Prefeito deverá prestar informações solicitadas pelo legislativo municipal no prazo de 30 dias.

O Juízo da Vara Cível da Comarca de Senador Guiomard deferiu concessão de medida liminar, pedida no Mandado de Segurança n°0700569-02.2018.8.01.0009, determinando que o prefeito da referida comarca, forneça, no prazo máximo de 30 dias, informações solicitadas pela Câmara de Vereadores, sob pena de mil reais de multa.

Na decisão, publicada na edição n°6.180 do Diário da Justiça Eletrônico, da terça-feira (21), o juiz de Direito Romário Divino, observou que a “Lei Maior garante a todos o direito de receber dos órgãos públicos informações de seu interesse particular ou de interesse coletivo ou geral, ressalvadas apenas aquelas cujo sigilo seja imprescindível à segurança da sociedade e do Estado”.

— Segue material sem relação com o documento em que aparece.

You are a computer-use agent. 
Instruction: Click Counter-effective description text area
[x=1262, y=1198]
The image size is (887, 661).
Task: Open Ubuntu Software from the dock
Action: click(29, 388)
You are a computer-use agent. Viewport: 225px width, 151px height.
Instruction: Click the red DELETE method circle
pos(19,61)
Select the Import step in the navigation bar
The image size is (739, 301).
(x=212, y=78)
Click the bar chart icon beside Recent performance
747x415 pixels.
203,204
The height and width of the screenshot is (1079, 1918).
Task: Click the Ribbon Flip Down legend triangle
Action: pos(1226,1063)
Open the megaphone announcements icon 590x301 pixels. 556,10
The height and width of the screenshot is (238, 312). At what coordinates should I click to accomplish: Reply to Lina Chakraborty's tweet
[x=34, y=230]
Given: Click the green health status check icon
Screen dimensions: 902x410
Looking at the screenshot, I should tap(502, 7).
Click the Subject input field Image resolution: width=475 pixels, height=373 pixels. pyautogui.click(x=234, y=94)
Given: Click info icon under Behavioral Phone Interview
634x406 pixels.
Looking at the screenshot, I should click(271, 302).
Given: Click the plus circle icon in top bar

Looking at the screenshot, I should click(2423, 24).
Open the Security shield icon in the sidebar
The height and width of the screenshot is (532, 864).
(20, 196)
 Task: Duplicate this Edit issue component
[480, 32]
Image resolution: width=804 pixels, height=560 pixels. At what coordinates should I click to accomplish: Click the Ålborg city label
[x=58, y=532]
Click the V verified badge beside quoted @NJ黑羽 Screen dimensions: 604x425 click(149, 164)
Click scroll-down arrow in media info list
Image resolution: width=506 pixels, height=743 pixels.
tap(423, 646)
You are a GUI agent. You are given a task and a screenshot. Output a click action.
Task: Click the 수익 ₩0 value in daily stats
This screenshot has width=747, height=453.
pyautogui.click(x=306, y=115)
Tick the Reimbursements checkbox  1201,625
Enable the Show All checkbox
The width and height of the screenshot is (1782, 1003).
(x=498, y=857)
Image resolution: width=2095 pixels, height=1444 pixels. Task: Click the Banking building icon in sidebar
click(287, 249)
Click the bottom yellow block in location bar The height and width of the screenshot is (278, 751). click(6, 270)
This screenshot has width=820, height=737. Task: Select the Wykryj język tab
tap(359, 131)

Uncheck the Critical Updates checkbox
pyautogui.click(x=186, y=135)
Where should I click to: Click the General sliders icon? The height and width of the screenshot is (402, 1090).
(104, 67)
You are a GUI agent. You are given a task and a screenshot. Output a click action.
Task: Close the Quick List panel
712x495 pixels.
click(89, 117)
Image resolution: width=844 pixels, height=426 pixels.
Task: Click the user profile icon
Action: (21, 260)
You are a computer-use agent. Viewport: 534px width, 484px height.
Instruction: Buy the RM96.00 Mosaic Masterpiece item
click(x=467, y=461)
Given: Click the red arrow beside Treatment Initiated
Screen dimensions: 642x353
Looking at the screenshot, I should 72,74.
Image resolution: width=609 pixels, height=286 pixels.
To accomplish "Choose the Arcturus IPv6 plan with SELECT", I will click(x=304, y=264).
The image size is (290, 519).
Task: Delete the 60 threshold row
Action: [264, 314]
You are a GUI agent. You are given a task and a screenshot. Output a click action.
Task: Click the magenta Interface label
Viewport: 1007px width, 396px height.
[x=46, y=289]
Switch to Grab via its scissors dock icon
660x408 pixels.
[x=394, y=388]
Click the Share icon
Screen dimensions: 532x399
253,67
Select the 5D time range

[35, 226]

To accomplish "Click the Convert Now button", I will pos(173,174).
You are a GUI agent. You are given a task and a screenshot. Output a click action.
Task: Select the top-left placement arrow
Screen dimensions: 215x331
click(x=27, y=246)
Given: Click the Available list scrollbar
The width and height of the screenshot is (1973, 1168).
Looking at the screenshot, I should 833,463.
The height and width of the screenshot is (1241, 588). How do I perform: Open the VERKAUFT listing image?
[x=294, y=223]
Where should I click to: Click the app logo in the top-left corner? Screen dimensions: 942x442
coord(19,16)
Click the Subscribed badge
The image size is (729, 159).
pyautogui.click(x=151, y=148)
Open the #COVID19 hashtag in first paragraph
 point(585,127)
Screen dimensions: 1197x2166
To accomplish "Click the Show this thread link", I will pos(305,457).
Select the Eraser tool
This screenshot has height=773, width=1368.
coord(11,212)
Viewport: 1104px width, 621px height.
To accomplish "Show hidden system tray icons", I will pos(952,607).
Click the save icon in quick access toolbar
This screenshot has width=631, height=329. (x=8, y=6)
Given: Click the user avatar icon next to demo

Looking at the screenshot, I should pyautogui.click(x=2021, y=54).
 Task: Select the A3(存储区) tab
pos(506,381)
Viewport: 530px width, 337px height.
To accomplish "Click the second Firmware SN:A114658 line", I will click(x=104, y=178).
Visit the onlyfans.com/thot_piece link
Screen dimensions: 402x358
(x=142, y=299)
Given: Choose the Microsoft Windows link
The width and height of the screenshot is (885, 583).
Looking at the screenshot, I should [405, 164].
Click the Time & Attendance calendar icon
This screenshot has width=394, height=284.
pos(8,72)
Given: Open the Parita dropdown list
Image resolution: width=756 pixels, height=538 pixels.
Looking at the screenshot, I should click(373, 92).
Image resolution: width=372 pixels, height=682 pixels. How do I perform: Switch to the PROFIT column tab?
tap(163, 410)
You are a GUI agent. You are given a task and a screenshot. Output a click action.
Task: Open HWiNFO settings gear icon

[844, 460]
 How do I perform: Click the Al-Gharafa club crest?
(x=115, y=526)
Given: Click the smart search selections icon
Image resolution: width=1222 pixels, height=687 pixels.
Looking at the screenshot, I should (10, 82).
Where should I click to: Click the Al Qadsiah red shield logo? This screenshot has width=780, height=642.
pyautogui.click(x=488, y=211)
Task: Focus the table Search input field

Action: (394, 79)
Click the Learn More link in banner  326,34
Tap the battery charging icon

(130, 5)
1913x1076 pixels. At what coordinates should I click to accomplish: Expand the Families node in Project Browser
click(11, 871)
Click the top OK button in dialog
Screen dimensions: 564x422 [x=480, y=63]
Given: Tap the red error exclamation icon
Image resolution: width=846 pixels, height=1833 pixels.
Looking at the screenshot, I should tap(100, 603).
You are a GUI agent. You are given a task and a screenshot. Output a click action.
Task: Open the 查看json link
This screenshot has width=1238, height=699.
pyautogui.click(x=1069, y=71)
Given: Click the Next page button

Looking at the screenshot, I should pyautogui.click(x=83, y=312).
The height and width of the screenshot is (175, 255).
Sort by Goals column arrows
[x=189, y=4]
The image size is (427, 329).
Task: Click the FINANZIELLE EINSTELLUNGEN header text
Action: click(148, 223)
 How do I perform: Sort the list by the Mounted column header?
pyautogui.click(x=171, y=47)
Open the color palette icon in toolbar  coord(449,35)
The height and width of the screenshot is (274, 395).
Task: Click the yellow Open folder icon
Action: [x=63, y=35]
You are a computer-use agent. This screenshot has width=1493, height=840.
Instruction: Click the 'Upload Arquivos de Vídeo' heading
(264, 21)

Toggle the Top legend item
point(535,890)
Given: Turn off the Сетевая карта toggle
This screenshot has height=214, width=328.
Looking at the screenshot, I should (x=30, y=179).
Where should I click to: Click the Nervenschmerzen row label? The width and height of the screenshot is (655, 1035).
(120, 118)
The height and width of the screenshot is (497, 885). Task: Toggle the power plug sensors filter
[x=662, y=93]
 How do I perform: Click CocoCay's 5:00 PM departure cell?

A Câmara Municipal de Senador Guiomard entrou com o pedido liminar em face do prefeito, pois solicitou informações sobre investimentos de emendas parlamentares, convênios, processo licitatório nas áreas de saúde, assistência social e obras, com finalidade de fiscalizar atuação do Ente municipal, mas não obteve nenhuma resposta.

Decisão

O magistrado considerou a Lei Orgânica no Município de Senador Guiomard (art.15, inciso XVIII, § 1) que estabelece como competência da Câmara solicitar informações ao prefeito sobre a administração e tais informações devem ser fornecidas no prazo de 30 dias, prorrogáveis por mais 30.

Conforme destacou o juiz de Direito Romário Divino, que estava respondendo pela unidade judiciária, “os atos praticados por qualquer dos Poderes, por revestirem-se de interesse da coletividade, devem ser públicos, em atenção ao princípio da publicidade, da moralidade e da informação dos atos da Administração”.

Como já passaram os 30 dias, estabelecido na Lei Orgânica, a segurança solicitada foi concedida. “Tenho que a omissão do chefe do Poder Executivo em disponibilizar às informações solicitadas pelo Poder Legislativo, viola uma de suas atribuições típicas previstas inclusive constitucionalmente, restando assim demonstrado o perigo de demora”, disse. Gecom TJAc.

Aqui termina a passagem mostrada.